If we were to examine “progressive Christianity” from a Marxist lens, I wonder if we could not see the new system as the new bourgeoisie, the ruling class who are supported off the backs of the working class. After all, people like Roger (a UMC campus minister), live off dollars raised by working peoples. At the very least, we can see in the first statement an Euro/Americentric understanding of Christianity. Rather than arguing over whether or not Rome or Constantinople is the new Holy City, “progressive Christianity” has decided that the Holy City is in European and American academia (as long as it is progressive).
What does it mean to proclaim that Jesus is Lord? For Christians, it means that Jesus is the divine Son of God, the Second Person of the Trinity.

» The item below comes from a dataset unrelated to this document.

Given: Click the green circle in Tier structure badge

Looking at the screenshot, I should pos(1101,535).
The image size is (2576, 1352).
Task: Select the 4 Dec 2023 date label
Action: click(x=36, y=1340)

For too many in the progressive Christianity campe, it simply means that Jesus is like us, but died because of the oppressive Roman empire. There was nothing uniquely divine or special about Jesus. “Jesus is just like you and me,” Roger says. When asked to support that claim, Roger usually says something along the lines of how “well-read” he is, and something about meeting Jesus like Paul did. For Roger, Jesus’s death was simply cruelty of the Roman Empire. For Christians, the death of Jesus was a (self-?) sacrifice on behalf of the whole world in order to win/bring/save that world for/to/for God. The Jesus of progressive Christianity is nothing more than a historic blip. Indeed, his words of “I am the ONLY way” is contextual.
The other points are just as nonsensical and I suspect due to a Girardian view of theology. Christians have always emphasized the immanence of God. This is who Jesus Christ is to Christians, God with us. In regards to the notion of “orthopraxy over orthodoxy,” I cannot help but see this as legalism — and I actually know something about legalism and cult-legalism, which I believe can be identified in progressive Christianity. There is no worship in this phrase, no divinity, no hope. There is only “do it our way or else and you had better do it right.” Thus, it becomes a religion of works.
In the end, progressive Christianity is nothing new. It mixes the heresies of the first 3 centuries with the imperialist agenda of the the last 3. It the ideal white male religion, securing their privilege, erasing their collective white guilt, and allowing them to continue to oppress all others. Christians, especially those of us in political and ethnic power, should take our cue from the margins. It was the martyrs, the outcasts of the synagogue and Empire, and those who sought to understand who shaped Christian theology. Today, in the presence of the empire of Progressive Christianity, the same Jewish, Middle Eastern, and African outcasts who first shaped Christianity are flung further away. I will stand with them.